Activity
Each entry is to be output precisely as it appears.

[Pixel coordinate grounding data]
━━━━━━━━━━━━━━━━━━━━━━━━━━━━━━

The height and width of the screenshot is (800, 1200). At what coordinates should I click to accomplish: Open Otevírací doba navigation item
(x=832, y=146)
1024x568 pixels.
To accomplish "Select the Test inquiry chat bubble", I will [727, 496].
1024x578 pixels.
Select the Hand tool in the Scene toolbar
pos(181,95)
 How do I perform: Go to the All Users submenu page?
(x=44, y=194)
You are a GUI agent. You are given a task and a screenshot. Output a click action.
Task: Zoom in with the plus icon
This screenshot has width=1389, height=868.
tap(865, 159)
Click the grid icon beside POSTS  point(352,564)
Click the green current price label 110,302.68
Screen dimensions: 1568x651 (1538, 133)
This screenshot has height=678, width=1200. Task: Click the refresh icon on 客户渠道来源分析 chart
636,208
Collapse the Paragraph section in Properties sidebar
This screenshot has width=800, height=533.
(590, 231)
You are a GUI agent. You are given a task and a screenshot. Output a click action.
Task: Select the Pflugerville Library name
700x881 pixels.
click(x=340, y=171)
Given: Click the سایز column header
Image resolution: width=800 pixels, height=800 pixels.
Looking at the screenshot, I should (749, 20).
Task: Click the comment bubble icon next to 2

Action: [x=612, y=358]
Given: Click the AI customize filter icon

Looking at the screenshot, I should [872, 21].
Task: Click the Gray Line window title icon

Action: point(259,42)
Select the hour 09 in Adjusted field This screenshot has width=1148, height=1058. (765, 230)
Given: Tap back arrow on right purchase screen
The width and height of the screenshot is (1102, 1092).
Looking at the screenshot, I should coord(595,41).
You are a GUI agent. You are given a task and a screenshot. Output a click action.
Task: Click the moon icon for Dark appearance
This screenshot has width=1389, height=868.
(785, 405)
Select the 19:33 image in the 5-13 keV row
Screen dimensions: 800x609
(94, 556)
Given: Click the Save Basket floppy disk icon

━━━━━━━━━━━━━━━━━━━━━━━━━━━━━━

Finished task
The height and width of the screenshot is (800, 1200). At what coordinates should I click to accomplish: Open Otevírací doba navigation item
(x=832, y=146)
1024x568 pixels.
To accomplish "Select the Test inquiry chat bubble", I will [727, 496].
1024x578 pixels.
Select the Hand tool in the Scene toolbar
pos(181,95)
 How do I perform: Go to the All Users submenu page?
(x=44, y=194)
You are a GUI agent. You are given a task and a screenshot. Output a click action.
Task: Zoom in with the plus icon
This screenshot has width=1389, height=868.
tap(865, 159)
Click the grid icon beside POSTS  point(352,564)
Click the green current price label 110,302.68
Screen dimensions: 1568x651 (1538, 133)
This screenshot has height=678, width=1200. Task: Click the refresh icon on 客户渠道来源分析 chart
636,208
Collapse the Paragraph section in Properties sidebar
This screenshot has width=800, height=533.
(590, 231)
You are a GUI agent. You are given a task and a screenshot. Output a click action.
Task: Select the Pflugerville Library name
700x881 pixels.
click(x=340, y=171)
Given: Click the سایز column header
Image resolution: width=800 pixels, height=800 pixels.
Looking at the screenshot, I should (749, 20).
Task: Click the comment bubble icon next to 2

Action: [x=612, y=358]
Given: Click the AI customize filter icon

Looking at the screenshot, I should [872, 21].
Task: Click the Gray Line window title icon

Action: point(259,42)
Select the hour 09 in Adjusted field This screenshot has width=1148, height=1058. (765, 230)
Given: Tap back arrow on right purchase screen
The width and height of the screenshot is (1102, 1092).
Looking at the screenshot, I should coord(595,41).
You are a GUI agent. You are given a task and a screenshot. Output a click action.
Task: Click the moon icon for Dark appearance
This screenshot has width=1389, height=868.
(785, 405)
Select the 19:33 image in the 5-13 keV row
Screen dimensions: 800x609
(94, 556)
Given: Click the Save Basket floppy disk icon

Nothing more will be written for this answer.